A lump grew in my throat and before I could say anything, he left the room.

I’d overstepped our boundaries and pushed him too far. Thinking I had an insight into him but his callous words suggested I didn’t know him at all.

I hadn’t been planning on caring for him so much.

I had been planning to walk away from this casual fling that suddenly didn’t feel so casual.

Because after a while, I’d realized I never wanted to walk away from him.

And it wasn’t a new feeling, I’d thought about him over the years, wondered what had happened to him.

We were meant to be something our entire lives.

Although he could clearly walk away from me and that hit me harder than his words had. This man who had shown me more support, affection and care in a handful of weeks than my husband, or any man ever had.

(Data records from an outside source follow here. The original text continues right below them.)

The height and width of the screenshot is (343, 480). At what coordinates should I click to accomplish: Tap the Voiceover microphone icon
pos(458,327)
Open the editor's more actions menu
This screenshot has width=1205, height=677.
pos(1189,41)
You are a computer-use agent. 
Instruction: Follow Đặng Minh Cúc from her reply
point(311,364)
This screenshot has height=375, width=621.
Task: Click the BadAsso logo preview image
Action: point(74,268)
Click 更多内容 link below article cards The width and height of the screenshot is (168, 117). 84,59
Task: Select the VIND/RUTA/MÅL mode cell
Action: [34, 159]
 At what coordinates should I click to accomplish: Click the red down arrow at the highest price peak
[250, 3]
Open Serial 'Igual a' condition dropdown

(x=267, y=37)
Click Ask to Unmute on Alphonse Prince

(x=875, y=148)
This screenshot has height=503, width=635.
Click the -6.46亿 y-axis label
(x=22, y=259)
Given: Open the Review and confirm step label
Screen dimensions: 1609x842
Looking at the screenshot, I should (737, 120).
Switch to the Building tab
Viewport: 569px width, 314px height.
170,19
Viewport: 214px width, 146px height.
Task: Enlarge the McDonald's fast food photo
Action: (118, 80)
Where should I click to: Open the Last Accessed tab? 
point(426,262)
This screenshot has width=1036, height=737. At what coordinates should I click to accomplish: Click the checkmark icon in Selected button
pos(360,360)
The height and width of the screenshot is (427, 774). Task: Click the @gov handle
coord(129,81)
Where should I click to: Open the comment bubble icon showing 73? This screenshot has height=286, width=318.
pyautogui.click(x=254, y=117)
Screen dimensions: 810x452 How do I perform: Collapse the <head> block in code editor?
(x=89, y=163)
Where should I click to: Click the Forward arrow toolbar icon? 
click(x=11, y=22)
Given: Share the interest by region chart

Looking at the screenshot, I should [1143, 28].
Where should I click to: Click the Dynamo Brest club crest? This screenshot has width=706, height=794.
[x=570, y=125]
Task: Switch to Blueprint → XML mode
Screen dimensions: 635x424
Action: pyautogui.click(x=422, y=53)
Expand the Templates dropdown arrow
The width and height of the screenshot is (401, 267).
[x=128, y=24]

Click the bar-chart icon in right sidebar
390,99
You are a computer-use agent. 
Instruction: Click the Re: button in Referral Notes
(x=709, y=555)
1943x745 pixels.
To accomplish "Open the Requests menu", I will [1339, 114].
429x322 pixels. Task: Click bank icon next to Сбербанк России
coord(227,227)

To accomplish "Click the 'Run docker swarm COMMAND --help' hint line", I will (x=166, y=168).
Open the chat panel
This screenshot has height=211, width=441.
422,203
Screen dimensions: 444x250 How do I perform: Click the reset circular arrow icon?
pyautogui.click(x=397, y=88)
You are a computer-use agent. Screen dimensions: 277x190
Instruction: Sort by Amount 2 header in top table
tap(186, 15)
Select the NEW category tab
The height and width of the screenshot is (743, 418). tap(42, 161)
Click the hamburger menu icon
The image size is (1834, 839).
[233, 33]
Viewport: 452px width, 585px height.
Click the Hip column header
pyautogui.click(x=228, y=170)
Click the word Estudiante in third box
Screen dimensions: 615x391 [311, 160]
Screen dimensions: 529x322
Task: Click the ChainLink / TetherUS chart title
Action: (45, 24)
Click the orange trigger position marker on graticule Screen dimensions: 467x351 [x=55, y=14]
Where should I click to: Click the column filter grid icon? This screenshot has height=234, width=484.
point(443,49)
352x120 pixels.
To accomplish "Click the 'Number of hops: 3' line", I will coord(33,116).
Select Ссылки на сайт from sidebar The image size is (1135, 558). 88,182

I could hear him banging around downstairs, he hadn’t left yet.

I slowly gathered my things, feeling like some cheap one-night stand instead of a friend or lover.

I was angry with Tate for being cruel and lashing out because he was hurt.

I was angry at myself for attaching so much to our relationship when clearly, he didn’t have as much regard for me as I thought.

I wouldn’t be treated like shit again. I wouldn’t let myself sit and wallow over another man who didn’t want me and didn’t even deserve me.

Sadness tried to envelop me but I ignored it. I refused to feel sad over this ridiculous fight that escalated so quickly. I wasn’t the same woman I had been, I was worth more and wouldn’t be treated badly by men again when I hadn’t done anything wrong.

I hovered in the kitchen doorway. Tate’s shoulders were hunched, back muscles pulled taught as he faced the stove. I took one last look at him, my heart bleeding out from his pain and my hurt.

“One day you’re going to wake up all alone and wonder how you threw away one of the best things that ever happened to you.” His shoulder hunched further at my words. “And when that day comes, just know, I’m sorry for you.”